Texto mostrado
También Spurrier descubrió el vino por casualidad, cuando con 13 años su padre le hizo probar un oporto Cockburn de 1908 y quedó fascinado. Siempre contaba que ese era el mejor vino que había bebido en su vida. No me creo que fuera el mejor, pero sí que a él se lo pareciera para los restos. A esa edad, a duras penas hemos aprendido a abrocharnos los cordones de los zapatos, pero es muy humano ideliazar personas, lugares y, cómo no, recuerdos. Creamos imágenes, estereotipos y lugares comunes que asumimos como verdades inamovibles con suma facilidad.
A pesar de que su uva preferida era la sangiovese y moría por el chianti classico, en la bodega personal de Steven Spurrier se arracimaban los burdeos y borgoñas. No en vano, a principios de los 70 había abierto una pequeña tienda de vinos en París, Les Caves de la Madeleine, en un pasaje de la rue Royal, junto con su compatriota Patricia Gallagher. Además, ambos habían puesto en marcha la Académie du Vin, la primera escuela privada de Francia dedicada al mundo del vino.

Enunciado de tarea
Según el texto sobre Steven Spurrier, ¿qué vino le hizo probar su padre cuando tenía 13 años? El material que sigue es independiente del texto sobre Steven Spurrier.

Datos registrados
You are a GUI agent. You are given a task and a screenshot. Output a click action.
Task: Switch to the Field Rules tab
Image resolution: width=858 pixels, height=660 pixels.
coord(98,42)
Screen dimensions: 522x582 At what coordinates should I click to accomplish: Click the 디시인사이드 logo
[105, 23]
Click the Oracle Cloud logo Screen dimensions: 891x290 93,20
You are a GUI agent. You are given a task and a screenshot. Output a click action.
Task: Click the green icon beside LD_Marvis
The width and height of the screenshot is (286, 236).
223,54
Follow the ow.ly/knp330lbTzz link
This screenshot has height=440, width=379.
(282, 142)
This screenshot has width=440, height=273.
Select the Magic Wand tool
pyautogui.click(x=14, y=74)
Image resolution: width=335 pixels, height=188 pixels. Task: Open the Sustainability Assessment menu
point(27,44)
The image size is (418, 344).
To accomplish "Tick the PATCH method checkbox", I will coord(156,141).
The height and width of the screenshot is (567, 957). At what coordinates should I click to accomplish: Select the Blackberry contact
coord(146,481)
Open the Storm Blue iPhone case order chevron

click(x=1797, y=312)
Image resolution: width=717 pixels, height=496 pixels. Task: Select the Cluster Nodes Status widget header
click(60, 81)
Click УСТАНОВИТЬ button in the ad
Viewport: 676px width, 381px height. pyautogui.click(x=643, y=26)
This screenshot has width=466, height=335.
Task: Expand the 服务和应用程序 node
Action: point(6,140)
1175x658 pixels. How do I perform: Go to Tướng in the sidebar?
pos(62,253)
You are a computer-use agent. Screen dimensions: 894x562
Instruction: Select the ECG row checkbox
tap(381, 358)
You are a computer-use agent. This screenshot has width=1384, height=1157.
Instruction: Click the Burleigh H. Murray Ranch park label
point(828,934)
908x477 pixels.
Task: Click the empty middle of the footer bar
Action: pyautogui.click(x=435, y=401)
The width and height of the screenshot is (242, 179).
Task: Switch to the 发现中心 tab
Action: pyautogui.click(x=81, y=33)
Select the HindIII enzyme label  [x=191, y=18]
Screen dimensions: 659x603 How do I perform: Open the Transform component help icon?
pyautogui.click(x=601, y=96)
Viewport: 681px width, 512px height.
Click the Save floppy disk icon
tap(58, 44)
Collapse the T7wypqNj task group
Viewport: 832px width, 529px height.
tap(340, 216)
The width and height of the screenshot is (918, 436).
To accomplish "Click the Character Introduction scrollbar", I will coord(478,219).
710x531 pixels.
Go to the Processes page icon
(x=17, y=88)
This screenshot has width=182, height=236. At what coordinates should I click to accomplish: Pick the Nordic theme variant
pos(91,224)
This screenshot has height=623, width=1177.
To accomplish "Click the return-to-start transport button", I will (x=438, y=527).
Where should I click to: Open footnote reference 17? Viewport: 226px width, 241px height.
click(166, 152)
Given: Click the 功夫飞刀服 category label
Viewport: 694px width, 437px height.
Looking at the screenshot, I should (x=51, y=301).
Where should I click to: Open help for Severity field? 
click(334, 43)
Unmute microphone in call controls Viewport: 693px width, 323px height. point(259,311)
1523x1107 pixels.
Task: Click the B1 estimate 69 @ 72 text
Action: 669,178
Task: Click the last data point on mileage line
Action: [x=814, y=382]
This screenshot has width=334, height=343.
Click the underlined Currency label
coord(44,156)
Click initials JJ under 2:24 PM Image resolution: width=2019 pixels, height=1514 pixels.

Respuesta escrita
Un oporto Cockburn de 1908.